[Brief]:
Return the complete listing exactly as it reads, with each picture removed.

[Exercise data]:
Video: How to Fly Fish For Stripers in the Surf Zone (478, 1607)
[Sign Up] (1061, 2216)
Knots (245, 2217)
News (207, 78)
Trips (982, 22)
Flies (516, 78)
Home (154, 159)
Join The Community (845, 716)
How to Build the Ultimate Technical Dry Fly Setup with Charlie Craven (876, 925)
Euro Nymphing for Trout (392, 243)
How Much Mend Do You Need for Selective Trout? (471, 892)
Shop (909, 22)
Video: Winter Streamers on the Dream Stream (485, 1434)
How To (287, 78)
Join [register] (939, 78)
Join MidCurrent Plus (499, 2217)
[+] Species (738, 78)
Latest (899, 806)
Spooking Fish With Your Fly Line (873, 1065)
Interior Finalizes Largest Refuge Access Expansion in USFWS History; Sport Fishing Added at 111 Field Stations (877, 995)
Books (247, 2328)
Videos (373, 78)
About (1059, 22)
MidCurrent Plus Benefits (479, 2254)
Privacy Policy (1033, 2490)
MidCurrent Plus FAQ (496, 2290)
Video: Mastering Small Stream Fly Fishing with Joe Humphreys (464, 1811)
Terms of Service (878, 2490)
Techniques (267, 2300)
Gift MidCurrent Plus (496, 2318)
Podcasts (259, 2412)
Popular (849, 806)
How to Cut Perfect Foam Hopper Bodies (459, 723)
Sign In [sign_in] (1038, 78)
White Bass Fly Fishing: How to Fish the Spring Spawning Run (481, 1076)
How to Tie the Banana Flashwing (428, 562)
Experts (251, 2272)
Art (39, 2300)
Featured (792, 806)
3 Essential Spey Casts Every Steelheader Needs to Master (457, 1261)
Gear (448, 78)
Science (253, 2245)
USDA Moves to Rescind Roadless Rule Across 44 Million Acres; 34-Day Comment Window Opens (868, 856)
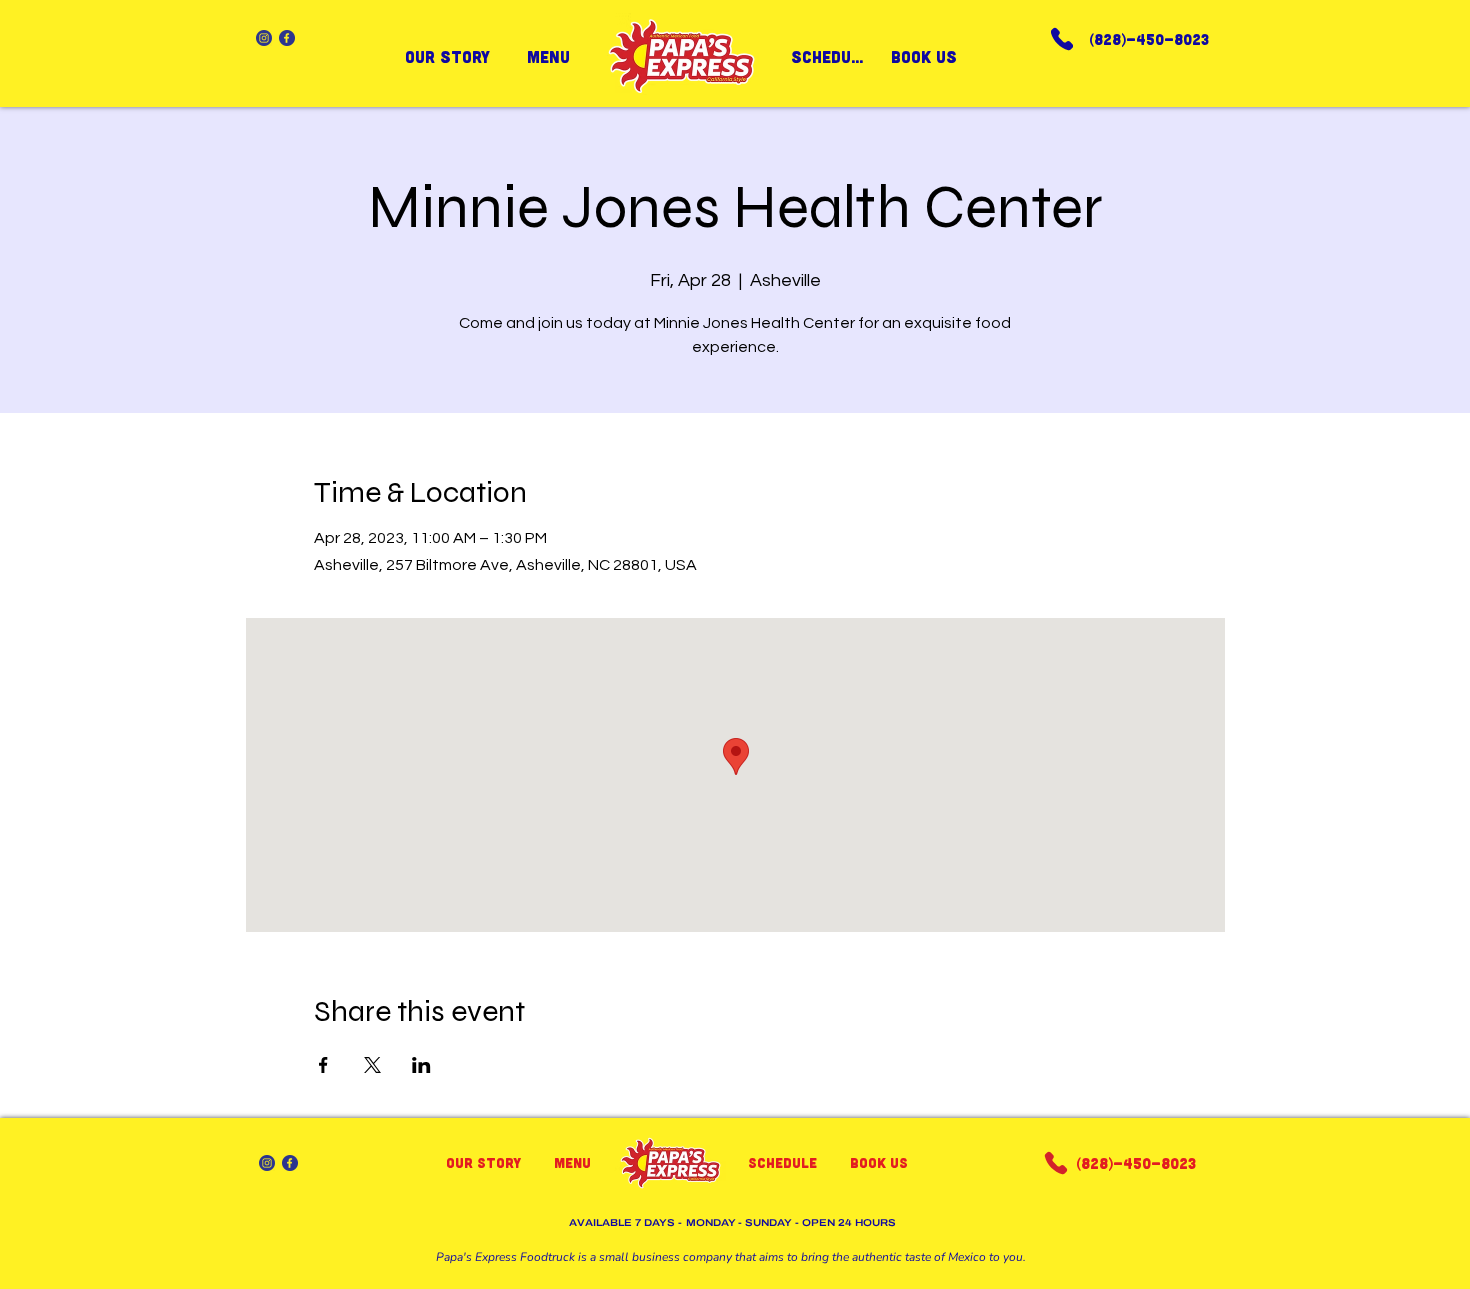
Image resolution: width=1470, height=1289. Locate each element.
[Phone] (1062, 38)
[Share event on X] (372, 1065)
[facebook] (287, 38)
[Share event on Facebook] (323, 1065)
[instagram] (264, 38)
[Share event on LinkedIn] (421, 1065)
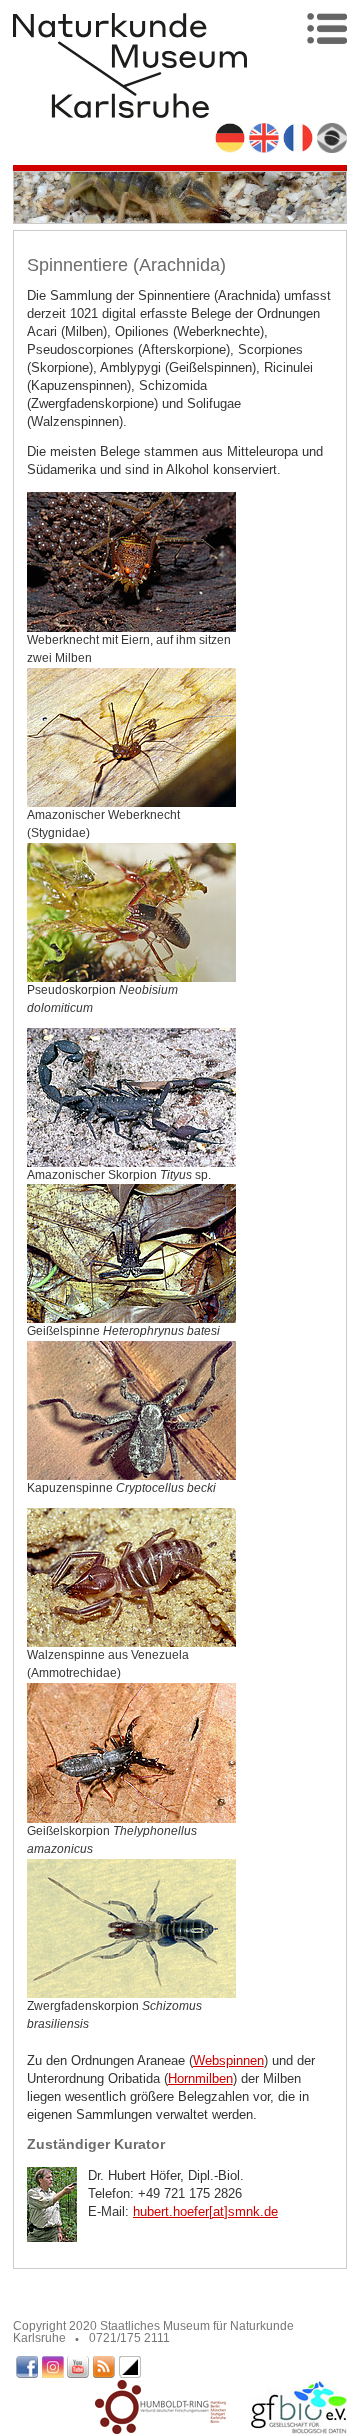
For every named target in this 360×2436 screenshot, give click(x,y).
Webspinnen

[Exercise result]:
Video: How to Fly Fish For Stripers in the Surf Zone (478, 1607)
[Sign Up] (1061, 2216)
Knots (245, 2217)
News (207, 78)
Trips (982, 22)
Flies (516, 78)
Home (154, 159)
Join The Community (845, 716)
How to Build the Ultimate Technical Dry Fly Setup with Charlie Craven (876, 925)
Euro Nymphing for Trout (392, 243)
How Much Mend Do You Need for Selective Trout? (471, 892)
Shop (909, 22)
Video: Winter Streamers on the Dream Stream (485, 1434)
How To (287, 78)
Join [register] (939, 78)
Join MidCurrent Plus (499, 2217)
[+] Species (738, 78)
Latest (899, 806)
Spooking Fish With Your Fly Line (873, 1065)
Interior Finalizes Largest Refuge Access Expansion in USFWS History; Sport Fishing Added at 111 Field Stations (877, 995)
Books (247, 2328)
Videos (373, 78)
About (1059, 22)
MidCurrent Plus Benefits (479, 2254)
Privacy Policy (1033, 2490)
MidCurrent Plus FAQ (496, 2290)
Video: Mastering Small Stream Fly Fishing with Joe Humphreys (464, 1811)
Terms of Service (878, 2490)
Techniques (267, 2300)
Gift MidCurrent Plus (496, 2318)
Podcasts (259, 2412)
Popular (849, 806)
How to Cut Perfect Foam Hopper Bodies (459, 723)
Sign In [sign_in] (1038, 78)
White Bass Fly Fishing: How to Fish the Spring Spawning Run (481, 1076)
How to Tie the Banana Flashwing (428, 562)
Experts (251, 2272)
Art (39, 2300)
Featured (792, 806)
3 Essential Spey Casts Every Steelheader Needs to Master (457, 1261)
Gear (448, 78)
Science (253, 2245)
USDA Moves to Rescind Roadless Rule Across 44 Million Acres; 34-Day Comment Window Opens (868, 856)
Image resolution: width=1470, height=1289. Locate each element.
[Phone] (1062, 38)
[Share event on X] (372, 1065)
[facebook] (287, 38)
[Share event on Facebook] (323, 1065)
[instagram] (264, 38)
[Share event on LinkedIn] (421, 1065)
For every named target in this 360×2436 screenshot, give click(x,y).
Webspinnen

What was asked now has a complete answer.